I'll start off. My changes are assuming the bulk of the Firefox 3 PRD is implemented.
I would cut the remaining Web developer tools and make them optional at install-time or part of an alternate Firefox version. This would include Page Source, much of Page Info, and the Error Console. I'd pull DOM Inspector completely and make it an extension for XUL developers. I'd also whack the Page Style feature, Themes, the Character Encoding menus for en-US releases, and the current Work Offline feature. I'd pull the Creative Commons search service.

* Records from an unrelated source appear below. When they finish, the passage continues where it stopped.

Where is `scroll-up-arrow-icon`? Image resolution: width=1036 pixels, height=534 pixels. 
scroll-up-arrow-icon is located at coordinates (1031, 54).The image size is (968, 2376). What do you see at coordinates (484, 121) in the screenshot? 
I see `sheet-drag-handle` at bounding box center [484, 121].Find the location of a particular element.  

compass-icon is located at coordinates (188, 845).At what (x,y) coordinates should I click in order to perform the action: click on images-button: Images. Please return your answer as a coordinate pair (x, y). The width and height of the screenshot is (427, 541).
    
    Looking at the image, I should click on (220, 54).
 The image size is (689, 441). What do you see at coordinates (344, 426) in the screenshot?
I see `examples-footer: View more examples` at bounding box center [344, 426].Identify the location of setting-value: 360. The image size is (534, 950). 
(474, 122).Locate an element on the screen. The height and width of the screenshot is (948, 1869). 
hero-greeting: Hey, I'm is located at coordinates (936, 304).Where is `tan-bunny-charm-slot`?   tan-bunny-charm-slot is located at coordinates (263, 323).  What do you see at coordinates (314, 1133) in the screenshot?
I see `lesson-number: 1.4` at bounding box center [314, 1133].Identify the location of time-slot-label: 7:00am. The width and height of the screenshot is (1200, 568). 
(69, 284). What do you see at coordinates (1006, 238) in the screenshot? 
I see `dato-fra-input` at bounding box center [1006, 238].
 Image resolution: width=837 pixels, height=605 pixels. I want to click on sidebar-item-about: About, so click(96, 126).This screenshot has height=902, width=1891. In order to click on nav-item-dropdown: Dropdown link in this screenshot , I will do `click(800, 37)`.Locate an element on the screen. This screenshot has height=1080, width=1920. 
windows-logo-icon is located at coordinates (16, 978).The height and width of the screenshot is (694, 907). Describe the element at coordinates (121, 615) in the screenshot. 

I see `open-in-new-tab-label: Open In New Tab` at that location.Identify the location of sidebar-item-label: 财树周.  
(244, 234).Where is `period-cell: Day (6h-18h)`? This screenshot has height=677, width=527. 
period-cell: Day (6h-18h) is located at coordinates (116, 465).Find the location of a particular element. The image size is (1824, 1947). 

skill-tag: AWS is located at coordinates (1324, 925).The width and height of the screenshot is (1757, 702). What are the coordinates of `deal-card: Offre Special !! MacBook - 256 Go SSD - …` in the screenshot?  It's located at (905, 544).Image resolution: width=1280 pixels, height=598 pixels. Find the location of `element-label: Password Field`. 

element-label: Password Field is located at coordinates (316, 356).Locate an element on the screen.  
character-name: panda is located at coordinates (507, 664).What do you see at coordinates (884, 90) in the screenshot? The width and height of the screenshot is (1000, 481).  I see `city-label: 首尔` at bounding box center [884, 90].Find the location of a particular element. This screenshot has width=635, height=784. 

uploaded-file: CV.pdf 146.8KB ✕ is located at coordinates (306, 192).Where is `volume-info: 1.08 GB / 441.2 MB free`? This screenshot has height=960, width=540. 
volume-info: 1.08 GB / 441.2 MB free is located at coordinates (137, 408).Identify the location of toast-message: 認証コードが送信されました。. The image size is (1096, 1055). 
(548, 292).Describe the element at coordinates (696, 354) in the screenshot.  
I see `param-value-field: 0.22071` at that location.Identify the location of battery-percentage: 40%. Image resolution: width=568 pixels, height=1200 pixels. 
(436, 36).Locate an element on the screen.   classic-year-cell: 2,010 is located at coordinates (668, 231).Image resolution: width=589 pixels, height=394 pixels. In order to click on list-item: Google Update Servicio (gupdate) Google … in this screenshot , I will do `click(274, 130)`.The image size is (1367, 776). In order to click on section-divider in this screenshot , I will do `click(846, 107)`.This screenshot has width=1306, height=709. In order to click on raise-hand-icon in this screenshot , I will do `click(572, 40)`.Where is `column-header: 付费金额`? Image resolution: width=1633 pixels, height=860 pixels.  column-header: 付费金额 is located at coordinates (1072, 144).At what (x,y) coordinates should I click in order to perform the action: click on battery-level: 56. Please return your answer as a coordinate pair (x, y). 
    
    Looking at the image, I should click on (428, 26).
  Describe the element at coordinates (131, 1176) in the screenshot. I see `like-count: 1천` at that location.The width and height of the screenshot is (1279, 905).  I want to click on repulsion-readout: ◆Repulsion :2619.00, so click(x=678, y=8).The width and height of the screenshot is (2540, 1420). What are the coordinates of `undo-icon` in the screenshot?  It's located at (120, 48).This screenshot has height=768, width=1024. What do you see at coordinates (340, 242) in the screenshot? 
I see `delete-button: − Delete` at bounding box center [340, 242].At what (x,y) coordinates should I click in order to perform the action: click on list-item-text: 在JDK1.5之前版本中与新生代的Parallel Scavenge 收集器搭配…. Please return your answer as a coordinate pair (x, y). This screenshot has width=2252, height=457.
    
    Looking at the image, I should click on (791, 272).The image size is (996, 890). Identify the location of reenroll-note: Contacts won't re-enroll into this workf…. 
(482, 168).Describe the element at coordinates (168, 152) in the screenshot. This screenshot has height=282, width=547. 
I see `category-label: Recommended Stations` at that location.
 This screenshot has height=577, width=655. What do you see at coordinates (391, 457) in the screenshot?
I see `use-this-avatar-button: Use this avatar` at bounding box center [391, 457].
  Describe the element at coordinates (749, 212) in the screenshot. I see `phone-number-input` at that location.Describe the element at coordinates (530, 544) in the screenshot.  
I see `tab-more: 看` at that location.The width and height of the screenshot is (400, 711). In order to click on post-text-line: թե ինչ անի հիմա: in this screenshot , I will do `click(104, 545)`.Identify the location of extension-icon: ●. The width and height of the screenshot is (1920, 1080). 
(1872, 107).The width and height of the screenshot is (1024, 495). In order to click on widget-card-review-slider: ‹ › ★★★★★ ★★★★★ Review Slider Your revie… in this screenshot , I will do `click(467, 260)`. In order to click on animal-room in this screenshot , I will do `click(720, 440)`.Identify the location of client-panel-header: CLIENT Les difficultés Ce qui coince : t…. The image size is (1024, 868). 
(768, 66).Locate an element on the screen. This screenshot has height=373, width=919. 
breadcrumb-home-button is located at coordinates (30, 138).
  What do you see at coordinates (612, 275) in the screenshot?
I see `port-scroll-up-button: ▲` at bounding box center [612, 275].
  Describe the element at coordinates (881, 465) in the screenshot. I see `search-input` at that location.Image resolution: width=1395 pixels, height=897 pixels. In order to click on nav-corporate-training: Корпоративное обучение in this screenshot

Having freed up some featurespace, I'd drop "Personas" into the spot formerly occupied by Themes. A personas-like feature would make Themes a lot more popular and easier to use. I'd add Text Area Resizer without a second thought. I'd replace DOM Inspector in the optional install-time developer pack with Firebug. DOM Inspector's a solid XUL developer tool, but Firebug is the tool for Web developers -- a much larger and more important audience. I'd add a light-weight version of Ad Block Plus with a default well-owned and maintained filter list subscription. The subscription would an option within the feature. I'd add a simple Video Download feature, though probably not the existing extension. Users should be able to save anything they see on a page, whether it's an image, a video, or a hunk of text. I'd include something like Link Alert or Target Alert so that people would have more information on the link they're about to click.
That's about it. So, what features from add-ons would you like to see adopted in Firefox?